Douglas A. McIntyre is the co-founder, chief executive officer and editor in chief of 24/7 Wall St. and 24/7 Tempo. He has held these jobs since 2006.

McIntyre has written thousands of articles for 24/7 Wall St. He is an expert on corporate finance, the automotive industry, media companies and international finance. He has edited articles on national demographics, sports, personal income and travel.

His work has been quoted or mentioned in The New York Times, The Wall Street Journal, Los Angeles Times, The Washington Post, NBC News, Time, The New Yorker, HuffPost USA Today, Business Insider, Yahoo, AOL, MarketWatch, The Atlantic, Bloomberg, New York Post, Chicago Tribune, Forbes, The Guardian and many other major publications.

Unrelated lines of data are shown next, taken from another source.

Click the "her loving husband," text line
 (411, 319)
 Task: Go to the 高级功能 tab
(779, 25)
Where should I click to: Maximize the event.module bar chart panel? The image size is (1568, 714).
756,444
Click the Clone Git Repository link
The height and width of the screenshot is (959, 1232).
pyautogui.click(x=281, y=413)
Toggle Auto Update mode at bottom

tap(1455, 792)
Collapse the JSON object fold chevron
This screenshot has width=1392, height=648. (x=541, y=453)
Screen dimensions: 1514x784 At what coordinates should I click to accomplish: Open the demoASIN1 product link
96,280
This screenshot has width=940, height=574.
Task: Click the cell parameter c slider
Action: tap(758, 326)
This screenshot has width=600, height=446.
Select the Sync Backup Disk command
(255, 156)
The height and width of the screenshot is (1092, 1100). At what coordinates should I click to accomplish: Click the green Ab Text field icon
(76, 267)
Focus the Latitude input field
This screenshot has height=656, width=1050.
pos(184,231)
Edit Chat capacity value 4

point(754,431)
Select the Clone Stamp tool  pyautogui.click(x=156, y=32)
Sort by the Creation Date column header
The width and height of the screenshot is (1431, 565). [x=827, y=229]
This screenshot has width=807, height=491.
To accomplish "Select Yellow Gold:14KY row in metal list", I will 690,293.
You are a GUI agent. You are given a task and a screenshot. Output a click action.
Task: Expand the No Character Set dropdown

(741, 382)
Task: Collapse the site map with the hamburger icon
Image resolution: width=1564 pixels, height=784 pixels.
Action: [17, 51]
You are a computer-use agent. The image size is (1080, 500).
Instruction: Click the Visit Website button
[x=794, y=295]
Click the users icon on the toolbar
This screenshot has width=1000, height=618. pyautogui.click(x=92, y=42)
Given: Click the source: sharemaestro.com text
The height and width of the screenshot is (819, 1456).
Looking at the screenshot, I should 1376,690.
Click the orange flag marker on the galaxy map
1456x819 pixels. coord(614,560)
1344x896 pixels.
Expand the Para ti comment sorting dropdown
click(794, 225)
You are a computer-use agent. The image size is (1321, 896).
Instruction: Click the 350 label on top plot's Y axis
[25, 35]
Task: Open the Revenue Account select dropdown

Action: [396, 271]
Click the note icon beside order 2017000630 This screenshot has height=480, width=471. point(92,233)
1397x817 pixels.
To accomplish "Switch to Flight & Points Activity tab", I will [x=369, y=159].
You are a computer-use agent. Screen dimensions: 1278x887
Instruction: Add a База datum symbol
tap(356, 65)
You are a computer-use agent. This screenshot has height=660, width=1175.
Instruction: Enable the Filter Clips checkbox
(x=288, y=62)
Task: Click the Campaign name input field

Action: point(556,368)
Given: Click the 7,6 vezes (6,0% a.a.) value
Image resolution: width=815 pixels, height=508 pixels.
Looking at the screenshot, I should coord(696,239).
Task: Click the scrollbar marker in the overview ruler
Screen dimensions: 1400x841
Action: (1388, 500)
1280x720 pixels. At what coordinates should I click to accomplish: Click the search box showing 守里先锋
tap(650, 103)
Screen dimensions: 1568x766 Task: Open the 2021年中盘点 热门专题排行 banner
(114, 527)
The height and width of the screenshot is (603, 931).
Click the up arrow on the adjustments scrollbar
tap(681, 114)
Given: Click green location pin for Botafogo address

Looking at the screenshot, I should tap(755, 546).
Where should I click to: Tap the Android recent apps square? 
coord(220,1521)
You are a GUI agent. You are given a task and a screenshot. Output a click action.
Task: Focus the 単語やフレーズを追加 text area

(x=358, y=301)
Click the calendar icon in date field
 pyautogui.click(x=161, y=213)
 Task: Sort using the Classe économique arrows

McIntyre has been a guest on CNBC, the BBC and television and radio stations across the country.

A magna cum laude graduate of Harvard College, McIntyre also was president of The Harvard Advocate. Founded in 1866, the Advocate is the oldest college publication in the United States.

TheStreet.com, Comps.com and Edgar Online are some of the public companies for which McIntyre served on the board of directors. He was a Vicinity Corporation board member when the company was sold to Microsoft in 2002. He served on the audit committees of some of these companies.

McIntyre has been the CEO of FutureSource, a provider of trading terminals and news to commodities and futures traders. He was president of Switchboard, the online phone directory company. He served as chairman and CEO of On2 Technologies, the video compression company that provided video compression software for Adobe’s Flash. Google bought On2 in 2009.